Thursday, September 01, 2005
I remember though that, when Sean lent me the album to learn the song, the real revelation for me was hearing John Cale delivering the Gift in his mellifluous Welsh accent.
Watch that speed freak, watch that speed freak,
Gonna shoot it up every night of the week
Hmm hmm, White heat
Aww sputter mutter everybody gonna go kill their mother
Inside the package, Waldo was transfixed with excitement that he could hardly breathe. His skin felt prickly from the heat and he could feel his heart beating in his throat. It would be soon. Sheila stood upright and walked around to the other side of the package. Then she sank down to her knees, grasped the cutter by both hands, took a deep breath and plunged the long blade through the middle of the package, through the middle of the masking tape, through the cardboard through the cushioning and (thud) right through the center of Waldo Jeffers head, which split slightly and caused little rhythmic arcs of red to pulsate gently in the morning sun...

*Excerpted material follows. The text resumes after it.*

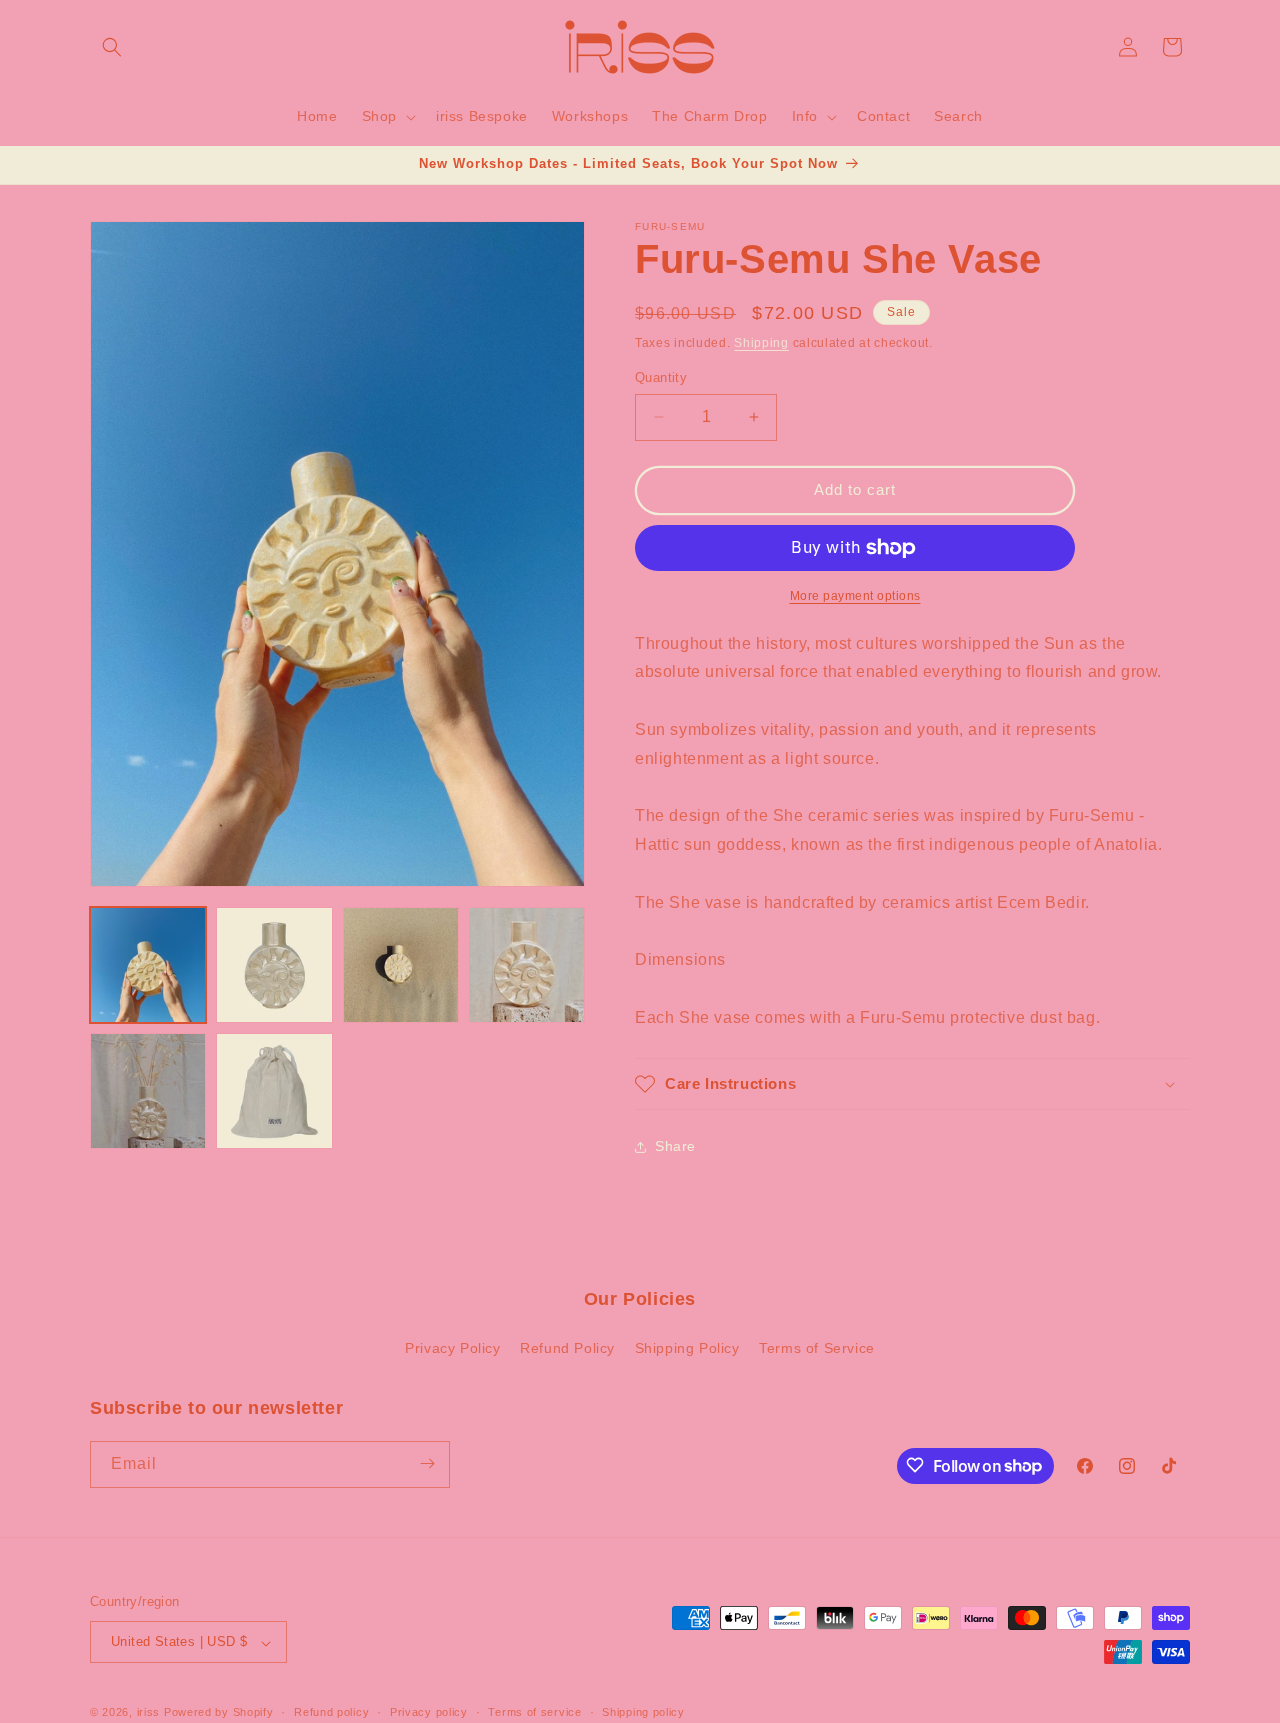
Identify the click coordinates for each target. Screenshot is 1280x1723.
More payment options (855, 596)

To discover that the son of a miner born in 1942 in the small Welsh coal village of Garnant, between Swanse and Camarthen grew up to be a founder of the quintessential New York art band was marvellous beyond words. Later, when I was in Swansea University, my friend Howie - who attended the same secondary school as Cale two decades later - showed me a dog eared textbook that he had kept as a reliquary because the label inside showed that it had once been issued to and initialed by the great man.

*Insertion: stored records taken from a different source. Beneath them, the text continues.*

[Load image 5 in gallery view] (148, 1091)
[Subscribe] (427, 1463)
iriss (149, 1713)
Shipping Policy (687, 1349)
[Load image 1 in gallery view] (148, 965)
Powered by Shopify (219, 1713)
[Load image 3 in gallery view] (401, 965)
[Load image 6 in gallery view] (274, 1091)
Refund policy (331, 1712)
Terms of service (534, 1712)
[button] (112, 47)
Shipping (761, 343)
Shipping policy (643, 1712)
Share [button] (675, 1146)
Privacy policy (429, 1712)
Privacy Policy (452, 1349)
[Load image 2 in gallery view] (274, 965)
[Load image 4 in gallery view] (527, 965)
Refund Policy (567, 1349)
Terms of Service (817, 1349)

He is hereby inaugurated as the latest Welsh Born Icon.
What's Welsh for Zen is the title of the autobiography Cale published a few years ago. There is a great review of it here. (I wonder if Dr Collis is any relation to me.)
In his discussion of his early years, Cale develops some suggestive links between his early musical education and the triumphs and excesses of his later life, which the book charts in pitiless detail. At the time he began learning the piano, for instance, he suffered a series of bronchial attacks and was prescribed Dr Collis Browne's cough medicine, a syrup laced in those days with opium. Here, he conjectures, lies the origin of 'the relationship between music and drugs' which would have him waiting anxiously for his man in the greenroom each night before he could take to the stage. Before one concert, when his parents were in the audience, he was so nervous he snorted chopped-up chalk, given him by his band as a prank, without even noticing.
To be a drugged up rock'n'roller is not unusual - could they all have been on Dr Collis Browne's mixture in their infancy?